* 题目设定 1 *
能否更新下方所有条目，把其中的“icon”一律改为“button”，其余内容保持不变？回答中请略去图片。

内容简介:之前在分析controller-manager中说到,controller对于每个controller的控制格式基本一致,都是以。NewNodeLifecycleController负责创建资源对象,Run负责启动,完成任务的执行。NewNodeLifecycleController主要完成以下任务:
之前在分析controller-manager中说到,controller对于每个controller的控制格式基本一致,都是以 start***Controller 的方式封装成一个独立的方法,NodeController也不例外。在1.13.4的版本中,Node的控制器分成了两种(很早之前的版本只有一种),分别是 NodeIpamController 与 NodeLifecycleController 。其中,NodeIpamController主要处理Node的IPAM地址相关,NodeLifecycleController处理Node的整个生命周期,本文主要分析NodeLifecycleController。
startNodeLifecycleController 方法开始它的生命周期的管理流程。主要关注两个方法:
NewNodeLifecycleController 与
Run
。NewNodeLifecycleController负责创建资源对象,Run负责启动,完成任务的执行。
NewNodeLifecycleController分析
NewNodeLifecycleController主要完成以下任务:
1、根据给定的配置构造Controller大结构体,完成部分参数的配置任务;
2、为 podInformer 、 nodeInformer 、 leaseInformer 以及 daemonSetInformer 配置相应的回调方法,包括 AddFunc 、 UpdateFunc 以及 DeleteFunc 。这样,当相应的Node发生变化时,关联的controller能够及时监听到,并调用相应的处理方法;
3、返回构造完的结构体。
在配置的时候有几个需要注意的变量,后面会经常用到。
runTaintManager:表示启动一个TaintManager去从Node上驱逐Pod;
useTaintBasedEvictions:通过给Node添加 TaintNodeNotReady 和 TaintNodeUnreachable 污点的方式替换之前的直接驱逐Pod的方式,通过流控删除Pod。主要为了防止Pod在某一时间点突然被大量驱逐;
taintNodeByCondition:通过Node的状态给Node添加相应的污点。
另外,与之前的版本不同的是,添加了leaseInformer,它的主要作用是用来判断Node的健康。

* 题目设定 2 *
能把上面这段讲NodeLifecycleController的文字原样完整抄写一遍吗？

* 所给数据 *
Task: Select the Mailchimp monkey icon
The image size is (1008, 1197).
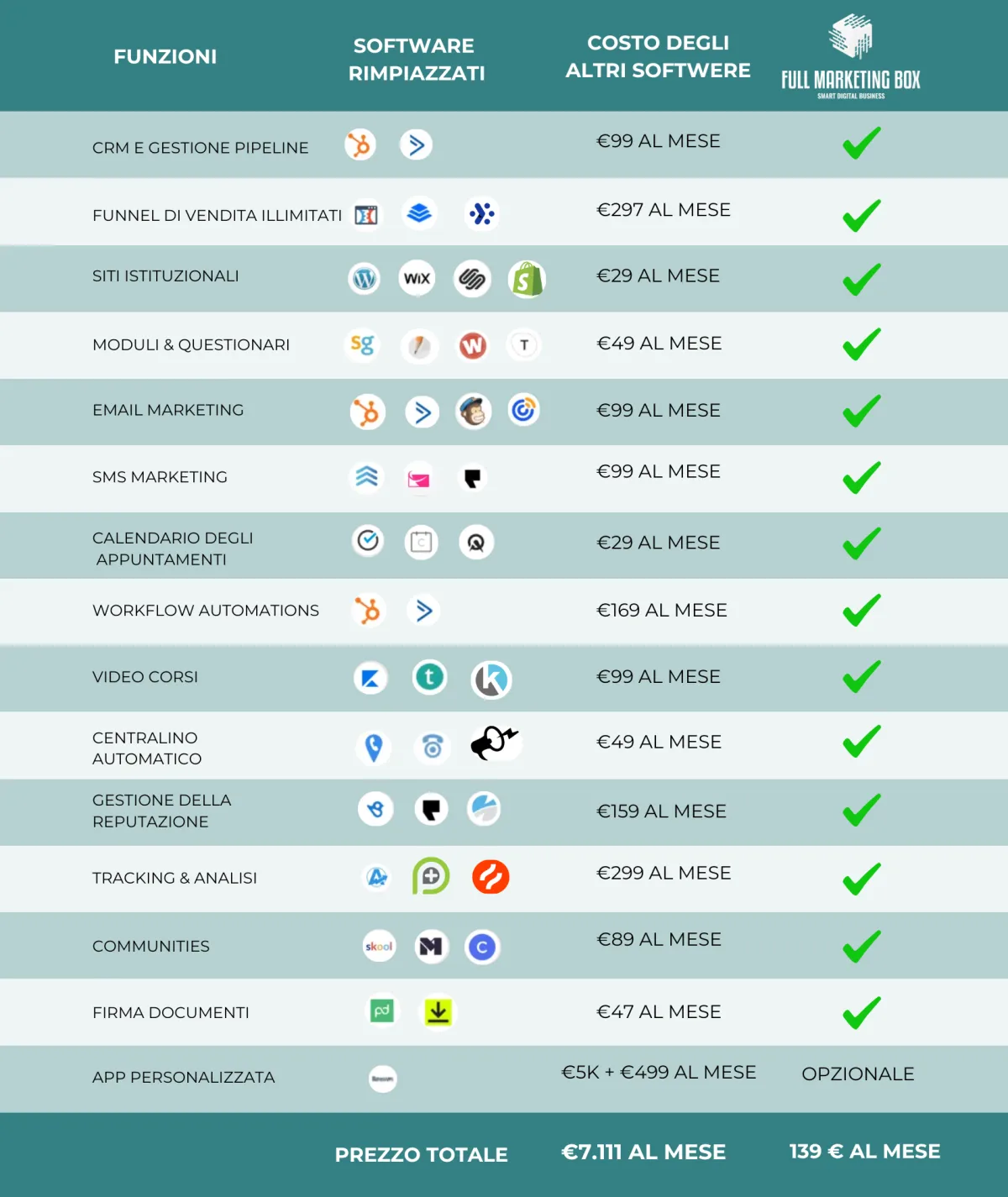Action: (x=473, y=412)
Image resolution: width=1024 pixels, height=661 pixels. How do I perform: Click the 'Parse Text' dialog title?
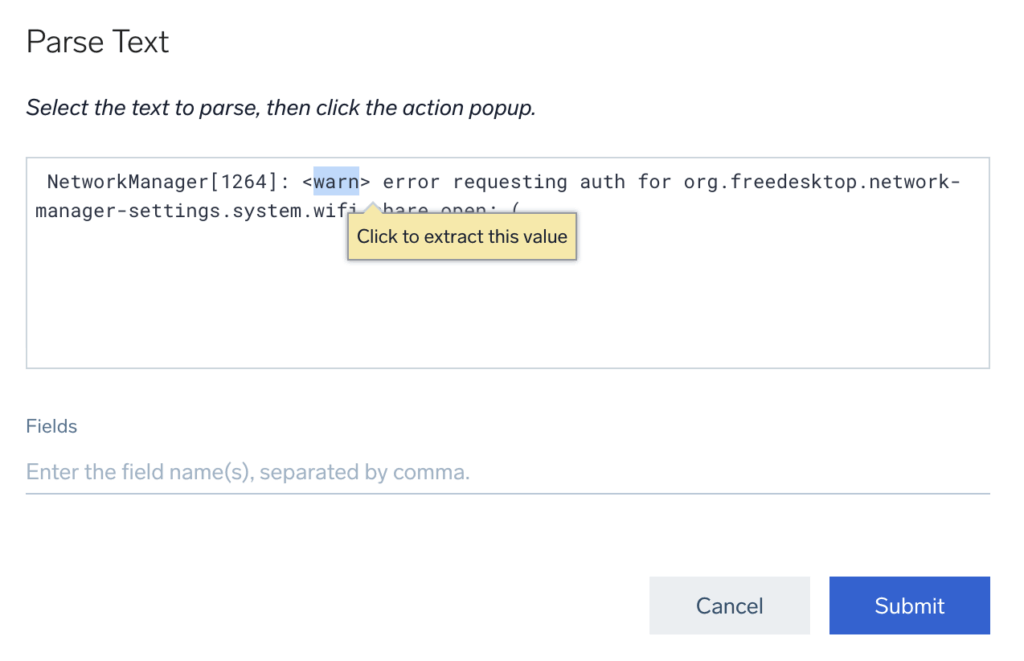97,42
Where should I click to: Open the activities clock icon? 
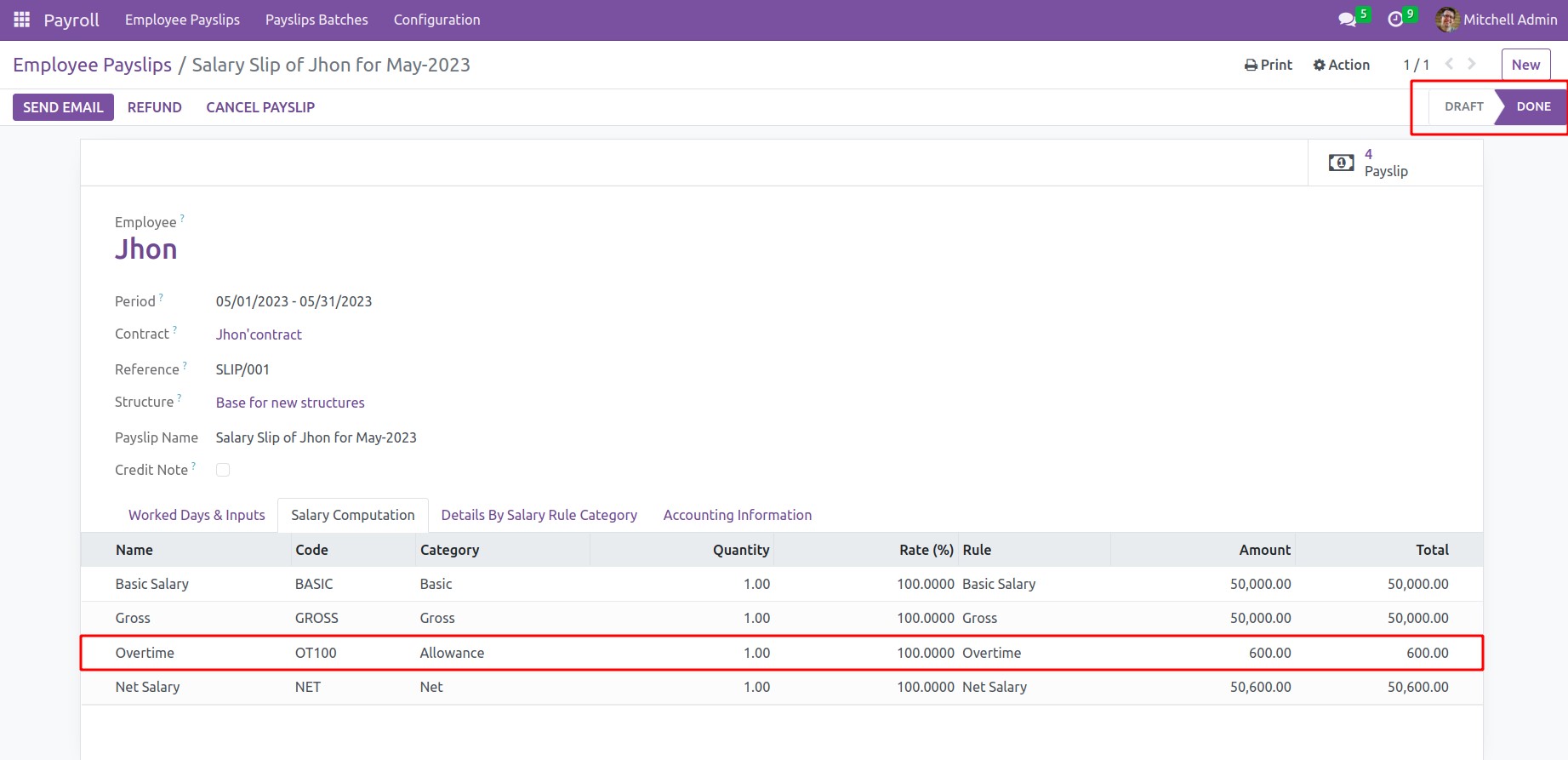[1395, 20]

* 解答 1 *
Task: Select the Mailchimp monkey button
The image size is (1008, 1197).
Action: (x=473, y=412)
Image resolution: width=1024 pixels, height=661 pixels. How do I perform: Click the 'Parse Text' dialog title?
97,42
Where should I click to: Open the activities clock button? 
[1395, 20]

* 解答 2 *
内容简介:之前在分析controller-manager中说到,controller对于每个controller的控制格式基本一致,都是以。NewNodeLifecycleController负责创建资源对象,Run负责启动,完成任务的执行。NewNodeLifecycleController主要完成以下任务:
之前在分析controller-manager中说到,controller对于每个controller的控制格式基本一致,都是以 start***Controller 的方式封装成一个独立的方法,NodeController也不例外。在1.13.4的版本中,Node的控制器分成了两种(很早之前的版本只有一种),分别是 NodeIpamController 与 NodeLifecycleController 。其中,NodeIpamController主要处理Node的IPAM地址相关,NodeLifecycleController处理Node的整个生命周期,本文主要分析NodeLifecycleController。
startNodeLifecycleController 方法开始它的生命周期的管理流程。主要关注两个方法:
NewNodeLifecycleController 与
Run
。NewNodeLifecycleController负责创建资源对象,Run负责启动,完成任务的执行。
NewNodeLifecycleController分析
NewNodeLifecycleController主要完成以下任务:
1、根据给定的配置构造Controller大结构体,完成部分参数的配置任务;
2、为 podInformer 、 nodeInformer 、 leaseInformer 以及 daemonSetInformer 配置相应的回调方法,包括 AddFunc 、 UpdateFunc 以及 DeleteFunc 。这样,当相应的Node发生变化时,关联的controller能够及时监听到,并调用相应的处理方法;
3、返回构造完的结构体。
在配置的时候有几个需要注意的变量,后面会经常用到。
runTaintManager:表示启动一个TaintManager去从Node上驱逐Pod;
useTaintBasedEvictions:通过给Node添加 TaintNodeNotReady 和 TaintNodeUnreachable 污点的方式替换之前的直接驱逐Pod的方式,通过流控删除Pod。主要为了防止Pod在某一时间点突然被大量驱逐;
taintNodeByCondition:通过Node的状态给Node添加相应的污点。
另外,与之前的版本不同的是,添加了leaseInformer,它的主要作用是用来判断Node的健康。